Exercise instructions:
a. In the weather database summary, how many distinct event types does the data from 1993 onward include?
b. From the weather database summary, extract the passage starting at "In any case, whereas" and ending at "past 20 years.".

Page text:
========

Statistical analysis of a comprehensive weather database, compiled by US authority NOAA over 60 years, reveals that the number of fatalities and economic damage caused by extreme weather events are increasing. The database actually consists of two methodologically distinct subsets: those data collected from 1950s to 1993, and those data from 1993 to 2011. The pre-1993 was classified into three distinct extreme-weather events only ( “tornado” “thunderstorm wind” “hail”), with tornado causing the greatest fatalities and largest damage. In contrast the after-1993 data (and including 1993) have a fine granularity of 985 distinct event types, of which both wind-related events, and extreme heat/drought realted event types equally contribute to economic damage and number of fatalities.
In any case, whereas the order of magnitude of number of fatalities remains relatively constant, the amount of damage done by extreme weather events has risen dramatically (6-fold) over the two periods, since 1997 exceeding 5 billion dollars each year, and 10 billion dollars 3 times in the past 20 years.

========

Data lines:
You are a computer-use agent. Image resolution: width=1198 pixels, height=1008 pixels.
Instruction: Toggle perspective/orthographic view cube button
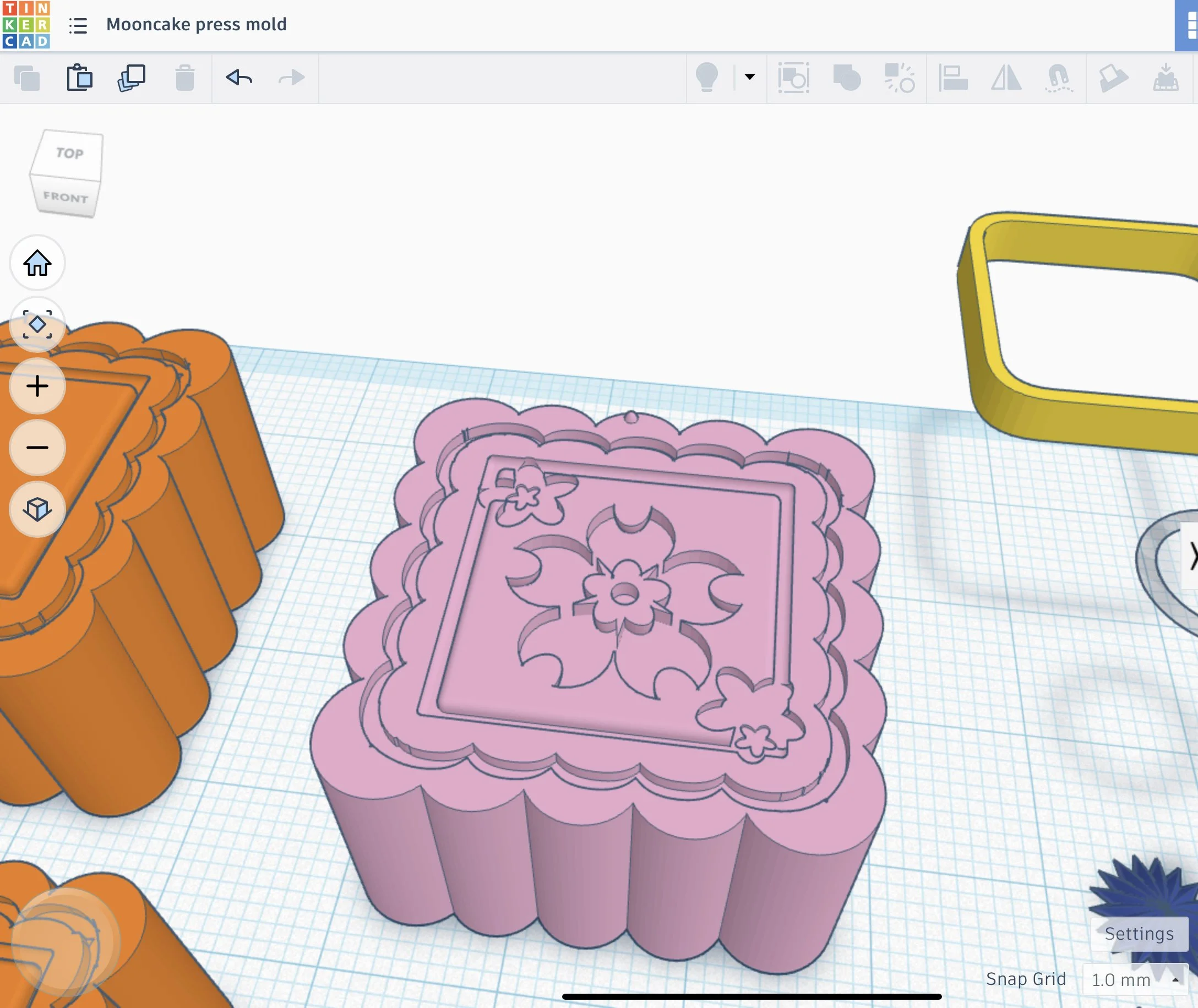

========

Results in order:
a. 985 distinct event types.

b.
In any case, whereas the order of magnitude of number of fatalities remains relatively constant, the amount of damage done by extreme weather events has risen dramatically (6-fold) over the two periods, since 1997 exceeding 5 billion dollars each year, and 10 billion dollars 3 times in the past 20 years.